+++ Passage +++
Luk 8:14 And that which fell among thorns are they,

KJV Verse: 

Luk 8:14 And that which fell among thorns are they, which, when they have heard, go forth, and are choked with cares and riches and pleasures of this life, and bring no fruit to perfection.

Greek Verse: 

Literal Alternative: 

The one, however, into the thorns falling, these are those having heard and under wealth and pleasures of making a living, bringing yourself out,  they choke themselves and don't produce achievement. 

Hidden Meaning: 

The Greek word translated as "and" is the Greek word commonly translated as "but" because it joins phrases in an adversarial way. Since it always falls in the second position, translating it as "however" often captures its feeling better. When used in writing, it creates complex sentences, but when spoken, it makes a good pausing point so that an important or humorous word can follow.

"That which" is from the Greek article, "the," (neuter, singular referring to a seed) which usually proceeds a noun and, without a noun, takes the meaning of "the one."

"Fell" is translated from a Greek word that means "to fall" and "to fall down." It is the root word for dozens of Greek terms involving moving from a higher state to a lower one. Like our word "to fall" it has a number of special meanings including "to fall into a given class", "to prostrate", "to fall from power", "to perish," and so on. Here, it is in the form which indicates someone acting on themselves, so "lower themselves down."
+++ Record list +++
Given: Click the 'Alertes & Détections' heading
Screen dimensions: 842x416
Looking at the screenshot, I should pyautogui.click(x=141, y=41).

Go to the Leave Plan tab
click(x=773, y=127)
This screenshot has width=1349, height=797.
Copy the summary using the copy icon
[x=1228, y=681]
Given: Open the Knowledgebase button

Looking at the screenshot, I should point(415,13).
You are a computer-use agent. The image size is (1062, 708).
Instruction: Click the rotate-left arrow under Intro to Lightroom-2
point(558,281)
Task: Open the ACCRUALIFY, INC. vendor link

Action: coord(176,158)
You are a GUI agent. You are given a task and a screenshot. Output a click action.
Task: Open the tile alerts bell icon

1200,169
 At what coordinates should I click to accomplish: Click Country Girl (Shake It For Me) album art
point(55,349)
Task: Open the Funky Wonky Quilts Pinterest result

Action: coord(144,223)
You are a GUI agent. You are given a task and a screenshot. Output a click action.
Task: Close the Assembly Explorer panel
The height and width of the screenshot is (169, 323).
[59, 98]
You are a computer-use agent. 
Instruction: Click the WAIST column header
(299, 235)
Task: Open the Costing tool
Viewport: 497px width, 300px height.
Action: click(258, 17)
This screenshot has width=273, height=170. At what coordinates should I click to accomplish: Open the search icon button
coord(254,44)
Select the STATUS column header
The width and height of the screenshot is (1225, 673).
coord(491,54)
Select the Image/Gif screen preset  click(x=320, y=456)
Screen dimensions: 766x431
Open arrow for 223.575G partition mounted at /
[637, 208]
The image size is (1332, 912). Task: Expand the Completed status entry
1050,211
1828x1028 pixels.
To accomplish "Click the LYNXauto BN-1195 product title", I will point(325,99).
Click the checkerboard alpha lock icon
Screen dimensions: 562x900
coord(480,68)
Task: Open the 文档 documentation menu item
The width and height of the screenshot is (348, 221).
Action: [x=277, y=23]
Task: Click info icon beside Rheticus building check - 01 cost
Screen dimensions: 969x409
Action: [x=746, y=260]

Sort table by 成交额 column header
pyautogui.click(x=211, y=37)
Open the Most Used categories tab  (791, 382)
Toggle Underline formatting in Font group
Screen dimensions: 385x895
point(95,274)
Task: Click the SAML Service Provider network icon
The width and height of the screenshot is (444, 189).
+++
[Exercise objective]
Revise the Luke 8:14 commentary, starting at the words "Luk 8:14 And that which fell among thorns are they, which, when" and stopping after "fruit to perfection.", so that "wealth" stands in place of "riches".

[Output]
Luk 8:14 And that which fell among thorns are they, which, when they have heard, go forth, and are choked with cares and wealth and pleasures of this life, and bring no fruit to perfection.